In particular, one hears that the press are biased towards the left, but this is incomplete. In fact the press advance a very specific political line that is less undifferentiated leftism than it is establishment progressive liberalism. In Germany there are Marxist publications, like Junge Welt, which lie substantially to the left of the media liberal programme, and there are of course various traditional or conservative publications that outflank it on the right. Institutional media is not just "as left as possible," but rather a carefully calibrated centre-left internationalism.
I think about this a lot, because reading the press is more than half of my job as a blogger. It is the only thing that I do each and every day. I don't always watch broadcast media, because I much prefer the written form; and I don't write every day, whether because circumstances intervene or because my writing muscles need a rest or because the ideas I'm developing are not yet ready for the wider world. But, I do read the press every day. I probably read thousands of articles every month, and it is impossible to do all of this reading without getting slightly creeped out. It is amazing how such a wide range of diverse publications, across different regions and countries, can maintain nearly identical messaging on such a wide range of issues. I also find it curious how they manage to change direction in tandem – within literally hours of each other – when as so often it comes time to sing a new tune.

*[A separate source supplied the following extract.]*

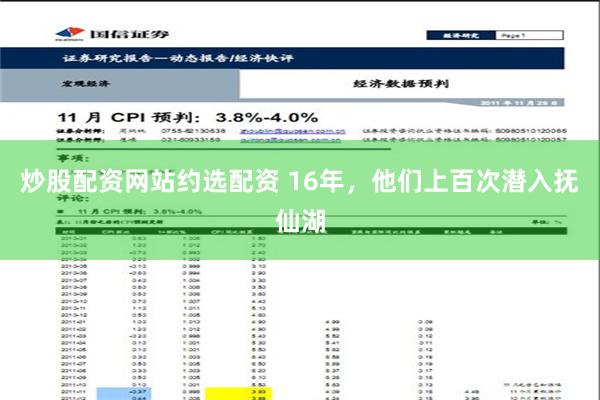Click the 11月 CPI 预判 headline
600x400 pixels.
(187, 117)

The problem here is simple: How do you maintain this discipline in a decentralised system, across hundreds of different publications all claiming editorial independence? How do you keep literal state media like Deutsche Welle, public media like Norddeutscher Rundfunk and private media like the Süddeutsche Zeitung all on the same page? We should not minimise what an achievement this is. Communist regimes like the DDR had relatively few press outlets, all of them controlled directly by state or party operatives. Their coordination was anything but mysterious. Western liberal democracies, on the other hand, have vastly more complex and decentralised media systems, but despite this they still manage high degrees of coordinated and even manipulated coverage.